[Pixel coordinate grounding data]

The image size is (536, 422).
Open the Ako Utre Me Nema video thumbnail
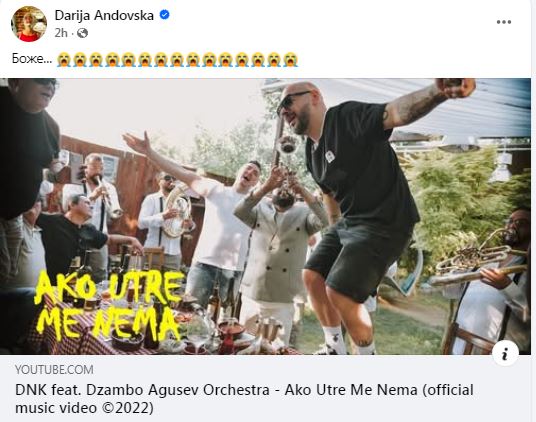[x=265, y=216]
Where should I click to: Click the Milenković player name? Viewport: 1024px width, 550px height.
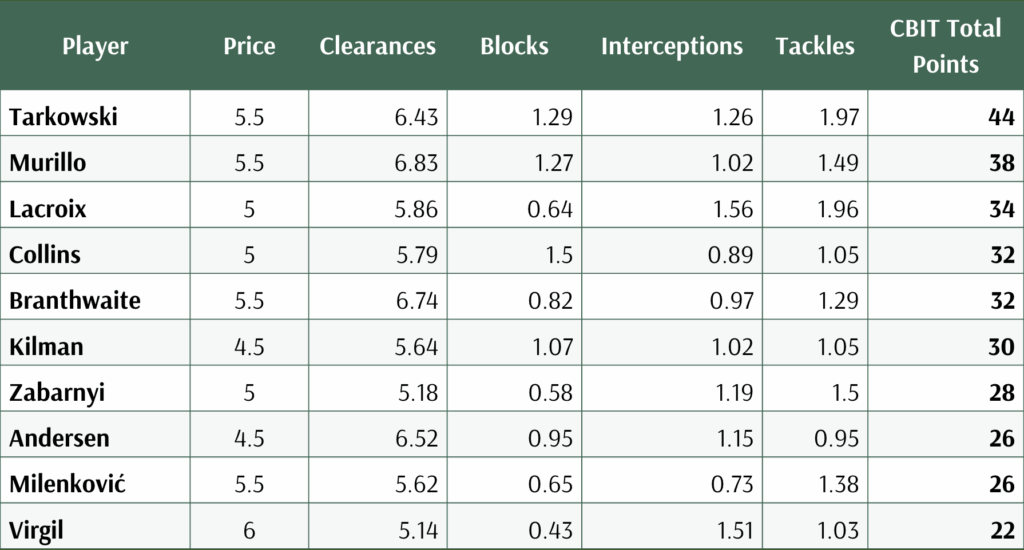pyautogui.click(x=67, y=484)
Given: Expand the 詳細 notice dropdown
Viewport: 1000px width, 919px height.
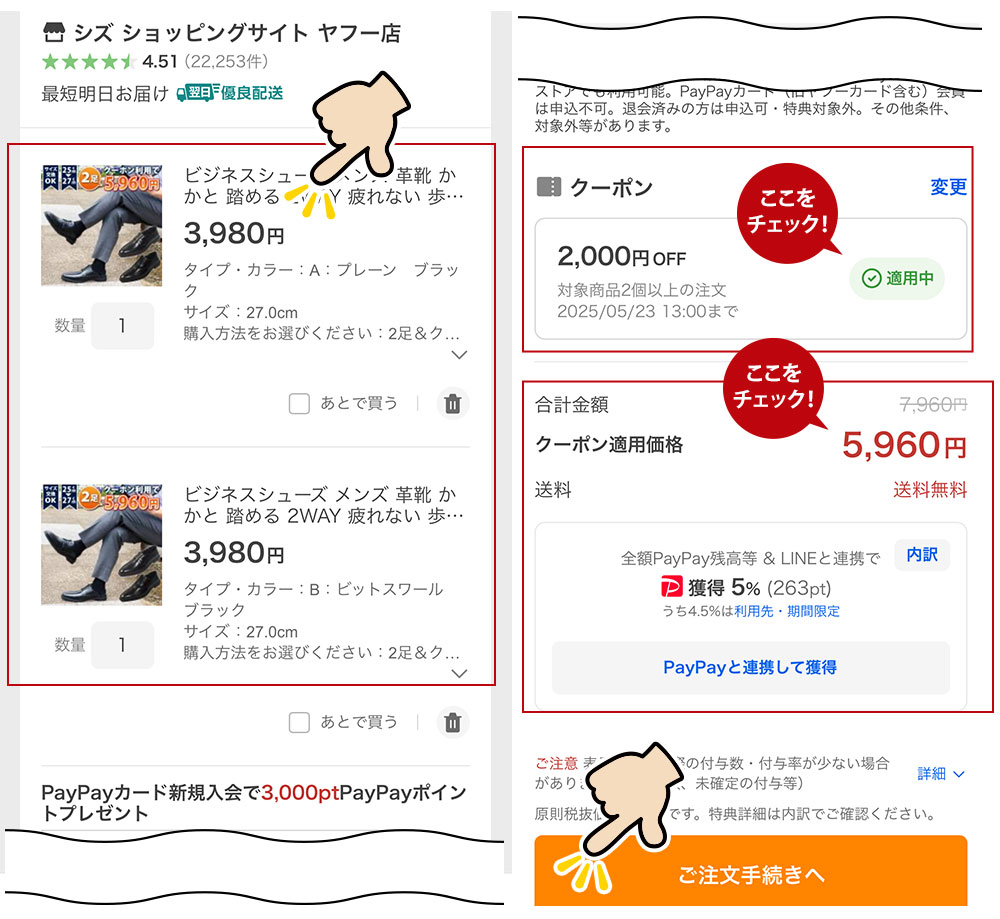Looking at the screenshot, I should [941, 774].
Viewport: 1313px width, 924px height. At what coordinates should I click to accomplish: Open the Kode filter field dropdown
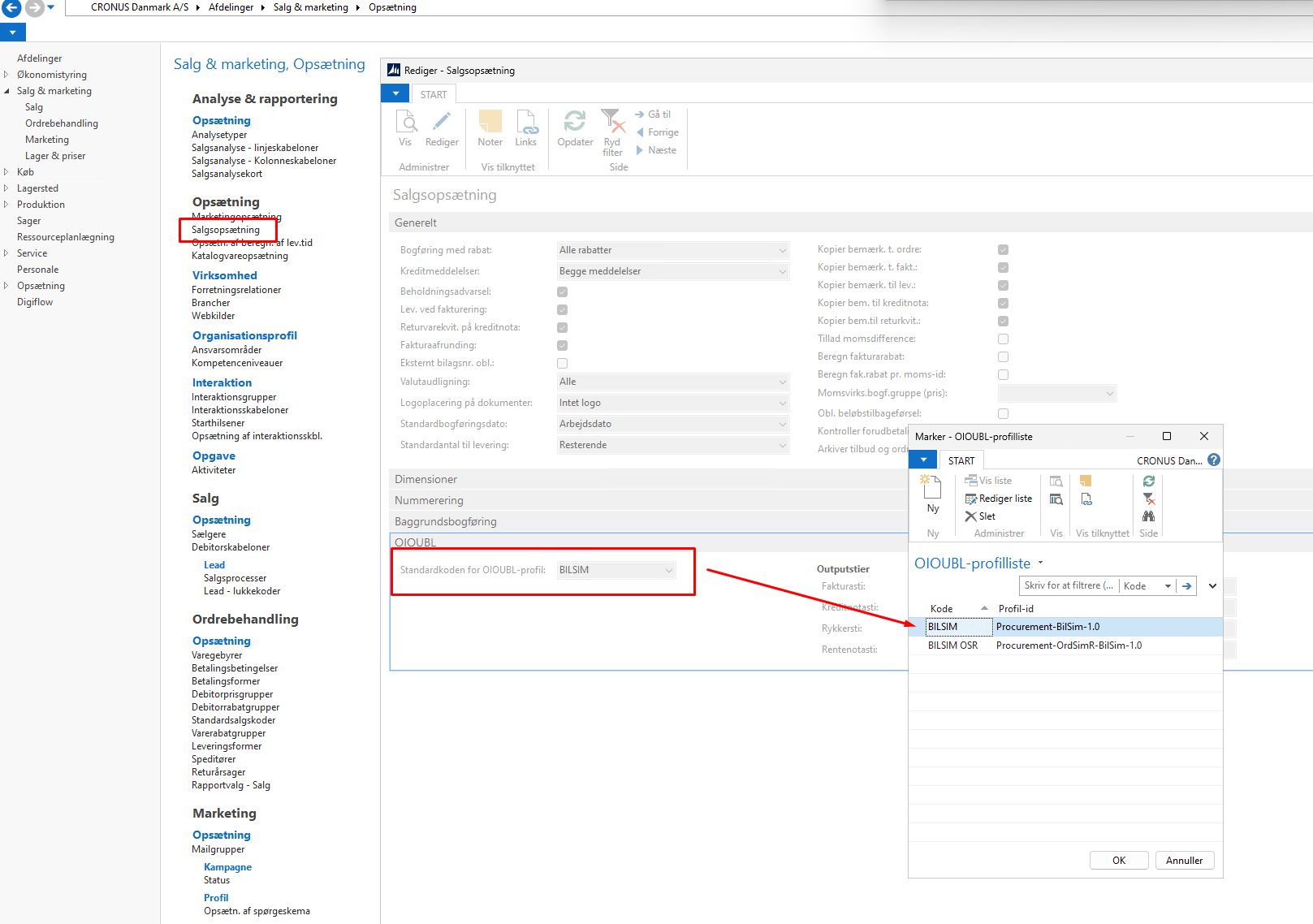pos(1168,586)
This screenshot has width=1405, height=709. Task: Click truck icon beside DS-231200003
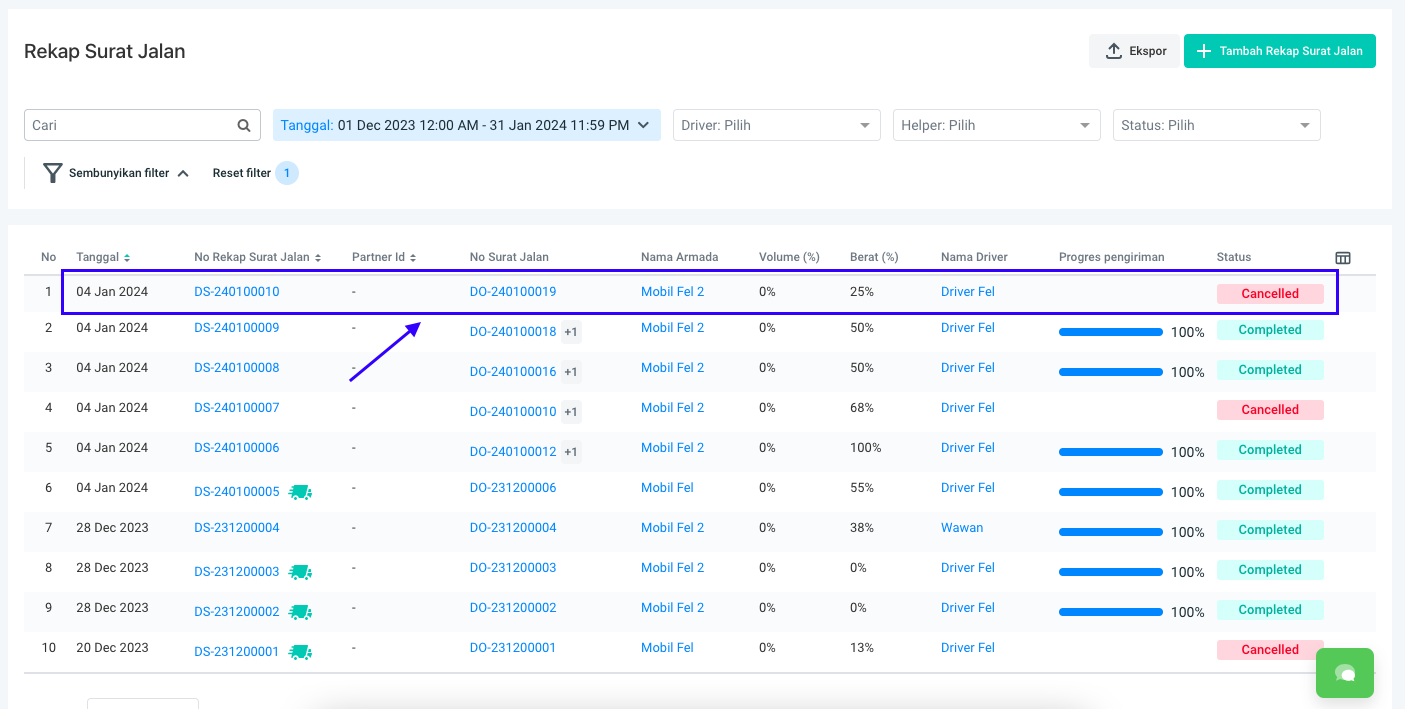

- **The problem**: When you transcribe the entries above, keep every word exact and leave out the pictures.

- **Response**:
The image size is (536, 422).
Open the Ako Utre Me Nema video thumbnail
[x=265, y=216]
Where should I click to: Click the Milenković player name? Viewport: 1024px width, 550px height.
pyautogui.click(x=67, y=484)
Given: Expand the 詳細 notice dropdown
Viewport: 1000px width, 919px height.
Looking at the screenshot, I should [941, 774].
Viewport: 1313px width, 924px height. At what coordinates should I click to accomplish: Open the Kode filter field dropdown
pos(1168,586)
This screenshot has width=1405, height=709. Task: Click truck icon beside DS-231200003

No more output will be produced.